Implementing Contemplative Prayer at Dahlonega UMC
I chose a very specific methodology of beginning with the Staff and then the congregation to implement contemplative prayer practices into our church. Contemplative prayer is unique prayer because it is silent, still prayer which focuses on God and God’s word in order to bring the participant into the presence of God in an intimate way.  Some theologians differentiate between meditative prayer (silent prayer guided by scripture) and contemplation (silent prayer focused on God), but throughout Christian history the practice of prayer focused on God and God’s word has been a synchronous practice.3  Biblical instruction and historical practices of contemplative prayer involve both meditative prayer over scripture (Psalm 1:2) and intimate prayer with God in the “inner room” which Jesus’ advocated (Matthew 6:6).  The two primary methods I used to help introduce contemplative prayer into the Church were moments of silent prayer and a form of meditating on Scripture called Lectio Divina. Lectio Divina is a form of hearing and praying over the Bible readings in order to hear God speak directly to the hearer’s situation.4  It involves listening to a passage of Scripture read multiple times and allowing God to speak to the hearer’s present moment through the spiritual revelation of a word or phrase within the passage.5 The theology of Lectio Divina is that the many words of the Bible ultimately help us to hear the Word who is God (John 1:1).6

I felt it was wise to begin with the staff as they are the ministers to the rest of the church. I ask each one to pray silently over Scripture or focusing on God during the week in the Sanctuary and afterwards to integrate similar contemplative prayer practices into their various ministries. We added a contemplative prayer moment of 5 minutes of silence into the Sunday morning worship services, began a Wednesday morning prayer service which centered around hearing scripture read followed by 20 minutes of silent prayer, added 30 minute silent prayer time before our college ministry meetings, added silent prayer or Lectio Divina into numerous adult classes and took several group silent prayer retreats to the Monastery of the Holy Spirit.  This integrated program created multiple contemplative opportunities for participants to encounter God in prayer or prayerfully hearing Scripture.  This student began to pray contemplatively prior to worship:

After one year, I interviewed several persons who participated in each of the programs that we started in the Church. The Staff members shared about personal time of prayer that had become dear to them. Members of the congregation shared about the contemplative moment in the worship service. The regular attenders to the Wednesday morning prayer service shared how it had become a fundamental part of their devotional life and allowed them to both unburden themselves before God in the silence and hear God’s leading in their lives. Participants in the Bible studies shared how hearing Scripture read in Lectio Divina had opened up new understandings of passages to them. Several of the college students and youths shared that they experienced God in much more personal and intimate ways through contemplative prayer; this had opened them up to hearing God for the first time. Two of those persons who participated in the multi-day silent prayer retreats shared of receiving spiritual knowledge of being a child of God that came only through prayer.

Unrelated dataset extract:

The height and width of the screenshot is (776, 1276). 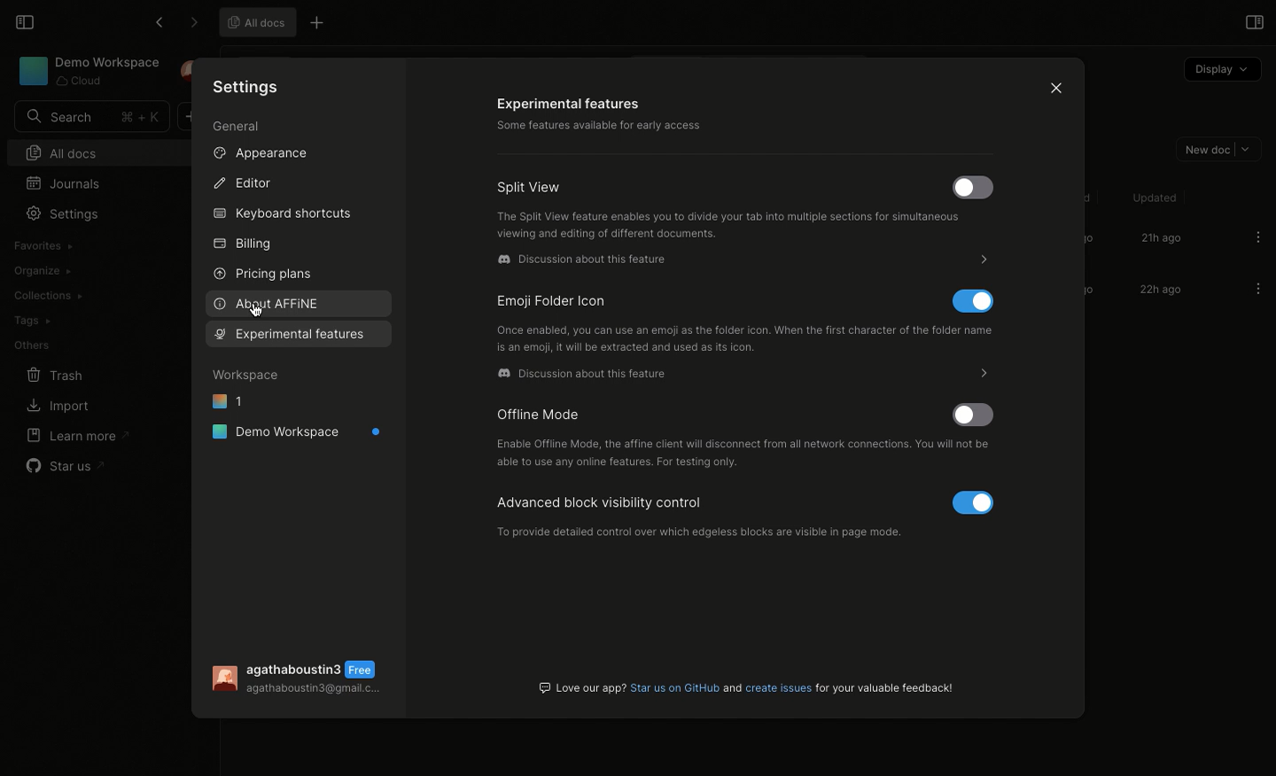 What do you see at coordinates (86, 152) in the screenshot?
I see `All docs` at bounding box center [86, 152].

Major Findings and their Implications
I was surprised by the depth of passion and the intimate language used by many of the participants. These interviews show that the implemented practices of contemporary prayer were successful in helping the participants develop greater intimacy with God. Several of the interviewed participants spoke of hearing God and discerning God’s voice. Others spoke of discovering new ways of encountering God and having their lives changed because of these encounters. Most strikingly, several of the participants spoke of spiritual union with God taking them to a deeper place in their relationship with God. They spoke of understanding oneness with God or feeling like the bride of Christ. Several of the participants spoke of the practice becoming a central healing part of their relationship with Christ.

I was surprised that more of the Church did not participate in the various offerings. When I began the Morning Prayer Services on Wednesdays, I assumed that it would grow in time through word of mouth. However, after we had been worshiping for one year only about 20-30 persons were actively participating in the service (for a frame of reference we had over 200 in attendance for Ash Wednesday service). Perhaps the morning time knocks out many who have to go to work or school. I have taken eight persons on a contemplative retreat, and the average size of our classes that teach contemplative prayer and Lectio Divina are only about 12-15 persons. These are wonderful events, but our church has many more persons who are not participating. Many persons responding to a survey cited lack of time as the primary reason for lack of prayer in their lives. The survey responses revealed people who long for God, but do not feel they have the time to practice contemplative prayer.

Interestingly, the greatest number of people participating in the contemplative practices to find intimacy with God are those between the ages of fifteen and twenty-five years old. The Wesley Foundation has over forty people praying in silence in the Sanctuary every Wednesday evening prior to their worship. The youth group, which has about fifty young adults from the Church and community, has been very positive about prayer and it has energized their meetings and bible studies. This could be a factor of passion, or it could be a factor that those under the age of 25 have more time on their hands to spend hours in prayer.

What’s Next for this Project?
The findings of this project show that a lack of spiritual intimacy with God within an American Protestant church may be remedied for some people by the introduction of contemplative prayer practices within the life of the church. These findings suggest that offering diverse and multiple opportunities for people of all ages to participate in forms of contemplative prayer will allow many persons within the church body to experience intimacy with God in new ways. The contemplative prayer practices that were offered at Dahlonega United Methodist Church enabled those who participated to encounter God through contemplative prayer, Lectio Divina and contemplative retreats. People encountered God in new ways, developed greater understanding of scripture about intimacy with God and experienced spiritual union with God.


These findings also suggest that many within a church body are either uncomfortable or apathetic about the promise of greater intimacy with God. We must further study the many reasons why people who have faith in a living God do not long for intimacy with God. A future study may perhaps reveal deeper issues of intimacy between Christians and God and one another and its connection to divisiveness in modern life. These findings also suggest that there is an enthusiasm gap for intimacy with God through contemplative practices between those under the age of twenty-five and those who are older. Some of this may be due to time constraints for people with jobs and families.  A future study may delve into contemplative practices that can be done while someone is involved in daily life activities.


1 Robert C. Fuller, Spiritual, But Not Religious: Understanding Unchurched America (Oxford: Oxford University Press, 2001).

2 N.T. Wright, Simply Christian: Why Christianity Makes Sense (New York: Harper One, 2006), 17-20.

3 A. Poulain, The Graces of Interior Prayer: A Treatise on Mystical Theology (St. Louis: B. Herder Book Co., 1907), 59.

4 Mariano Magrassi, Praying the Bible: An Introduction to Lectio Divina (Collegeville, MN.: Liturgical Press, 1998), 5.

5 Ibid, 27-28.

6 Michael Casey, Sacred Reading: The Ancient Art of Lectio Divina (Liguori, MO.: Liguori/Triumph, 1995), 36.